> [MATERIALS PROVIDED]:
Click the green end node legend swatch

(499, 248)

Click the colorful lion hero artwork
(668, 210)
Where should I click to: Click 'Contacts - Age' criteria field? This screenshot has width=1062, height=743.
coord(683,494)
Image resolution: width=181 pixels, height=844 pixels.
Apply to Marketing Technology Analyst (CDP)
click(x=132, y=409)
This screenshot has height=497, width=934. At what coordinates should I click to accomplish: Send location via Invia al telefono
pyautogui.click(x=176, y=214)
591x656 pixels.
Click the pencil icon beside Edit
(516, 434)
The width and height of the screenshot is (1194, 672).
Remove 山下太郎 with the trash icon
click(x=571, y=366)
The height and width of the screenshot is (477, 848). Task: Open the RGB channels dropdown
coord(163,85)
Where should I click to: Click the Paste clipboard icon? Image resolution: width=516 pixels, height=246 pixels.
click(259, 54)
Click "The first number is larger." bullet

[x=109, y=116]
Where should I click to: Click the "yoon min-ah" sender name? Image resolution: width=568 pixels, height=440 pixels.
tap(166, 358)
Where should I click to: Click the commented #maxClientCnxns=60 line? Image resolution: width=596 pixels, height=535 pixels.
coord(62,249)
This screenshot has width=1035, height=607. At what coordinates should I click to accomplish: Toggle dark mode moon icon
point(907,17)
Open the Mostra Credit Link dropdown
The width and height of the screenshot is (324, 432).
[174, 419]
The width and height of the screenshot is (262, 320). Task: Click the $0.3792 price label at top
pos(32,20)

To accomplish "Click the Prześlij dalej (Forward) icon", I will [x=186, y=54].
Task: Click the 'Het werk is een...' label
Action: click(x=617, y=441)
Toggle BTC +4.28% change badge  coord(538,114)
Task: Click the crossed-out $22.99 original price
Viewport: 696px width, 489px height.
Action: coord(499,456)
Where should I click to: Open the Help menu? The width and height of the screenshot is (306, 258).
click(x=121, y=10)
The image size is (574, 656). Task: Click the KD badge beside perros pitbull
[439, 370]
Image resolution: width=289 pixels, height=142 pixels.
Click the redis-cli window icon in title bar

> [REQUIREMENT]:
Transcribe every item above word for word, keeping each line as it appears.

> [SOLUTION FOR THIS EXERCISE]:
Click the green end node legend swatch

(499, 248)

Click the colorful lion hero artwork
(668, 210)
Where should I click to: Click 'Contacts - Age' criteria field? This screenshot has width=1062, height=743.
coord(683,494)
Image resolution: width=181 pixels, height=844 pixels.
Apply to Marketing Technology Analyst (CDP)
click(x=132, y=409)
This screenshot has height=497, width=934. At what coordinates should I click to accomplish: Send location via Invia al telefono
pyautogui.click(x=176, y=214)
591x656 pixels.
Click the pencil icon beside Edit
(516, 434)
The width and height of the screenshot is (1194, 672).
Remove 山下太郎 with the trash icon
click(x=571, y=366)
The height and width of the screenshot is (477, 848). Task: Open the RGB channels dropdown
coord(163,85)
Where should I click to: Click the Paste clipboard icon? Image resolution: width=516 pixels, height=246 pixels.
click(259, 54)
Click "The first number is larger." bullet

[x=109, y=116]
Where should I click to: Click the "yoon min-ah" sender name? Image resolution: width=568 pixels, height=440 pixels.
tap(166, 358)
Where should I click to: Click the commented #maxClientCnxns=60 line? Image resolution: width=596 pixels, height=535 pixels.
coord(62,249)
This screenshot has width=1035, height=607. At what coordinates should I click to accomplish: Toggle dark mode moon icon
point(907,17)
Open the Mostra Credit Link dropdown
The width and height of the screenshot is (324, 432).
[174, 419]
The width and height of the screenshot is (262, 320). Task: Click the $0.3792 price label at top
pos(32,20)

To accomplish "Click the Prześlij dalej (Forward) icon", I will [x=186, y=54].
Task: Click the 'Het werk is een...' label
Action: click(x=617, y=441)
Toggle BTC +4.28% change badge  coord(538,114)
Task: Click the crossed-out $22.99 original price
Viewport: 696px width, 489px height.
Action: coord(499,456)
Where should I click to: Open the Help menu? The width and height of the screenshot is (306, 258).
click(x=121, y=10)
The image size is (574, 656). Task: Click the KD badge beside perros pitbull
[439, 370]
Image resolution: width=289 pixels, height=142 pixels.
Click the redis-cli window icon in title bar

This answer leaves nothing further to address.